From: Ingo Molnar <mingo@elte.hu>
To: Linus Torvalds <torvalds@osdl.org>, Andrew Morton <akpm@osdl.org>
Cc: linux-kernel@vger.kernel.org
Subject: [patch, 2.6.10-rc2] sched: fix ->nr_uninterruptible handling bugs
Date: Tue, 16 Nov 2004 12:32:09 +0100 [thread overview]
Message-ID: <20041116113209.GA1890@elte.hu> (raw)
PREEMPT_RT on SMP systems triggered weird (very high) load average
values rather easily, which turned out to be a mainline kernel
->nr_uninterruptible handling bug in try_to_wake_up().
the following code:
if (old_state == TASK_UNINTERRUPTIBLE) {
old_rq->nr_uninterruptible--;
potentially executes with old_rq potentially being != rq, and hence
updating ->nr_uninterruptible without the lock held. Given a
sufficiently concurrent preemption workload the count can get out of
whack and updates might get lost, permanently skewing the global count.
Nothing except the load-average uses nr_uninterruptible() so this
condition can go unnoticed quite easily.
the fix is to update ->nr_uninterruptible always on the runqueue where
the task currently is. (this is also a tiny performance plus for
try_to_wake_up() as a stackslot gets freed up.)
while fixing this bug i found three other ->nr_uninterruptible related
bugs:
- the update should be moved from deactivate_task() into schedule(),
beacause e.g. setscheduler() does deactivate_task()+activate_task(),
which in turn may result in a -1 counter-skew if setscheduler() is
done on a task asynchronously, which task is still on the runqueue
but has already set ->state to TASK_UNINTERRUPTIBLE.
sys_sched_setscheduler() is used rarely, but the bug is real. (The
fix is also a small performance enhancement.)

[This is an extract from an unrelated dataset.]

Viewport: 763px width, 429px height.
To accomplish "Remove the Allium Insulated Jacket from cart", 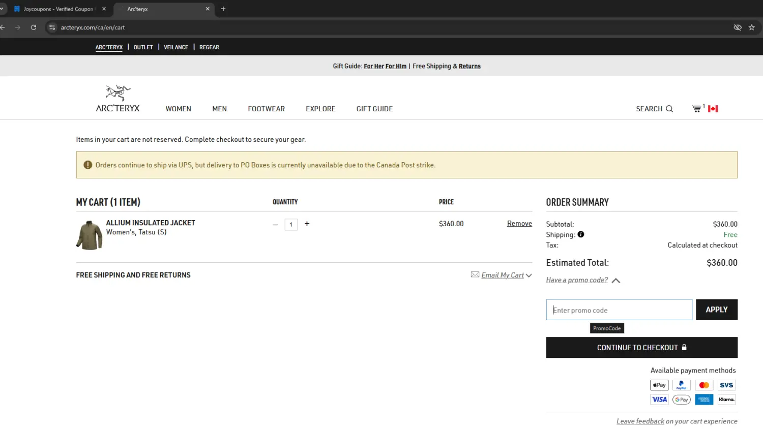I will (x=519, y=224).
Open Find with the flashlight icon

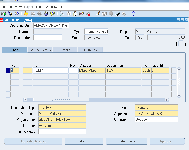(10, 14)
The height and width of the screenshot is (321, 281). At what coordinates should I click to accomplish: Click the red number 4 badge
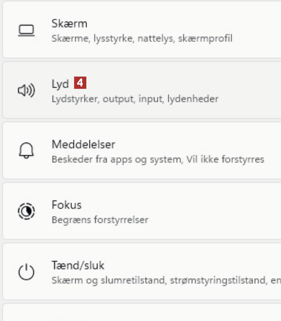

The rules for ->nr_uninterruptible updating are the following: it
gets increased by schedule() only, when a task is moved off the
runqueue and it has a state of TASK_UNINTERRUPTIBLE. It is decreased
by try_to_wake_up(), by the first wakeup that materially changes the
state from TASK_UNINTERRUPTIBLE back to TASK_RUNNING, and moves the
task to the runqueue.
- on CPU-hotplug down we might zap a CPU that has a nonzero counter.
Due to the fuzzy nature of the global counter a CPU might hold a
nonzero ->nr_uninterruptible count even if it has no tasks anymore.
The solution is to 'migrate' the counter to another runqueue.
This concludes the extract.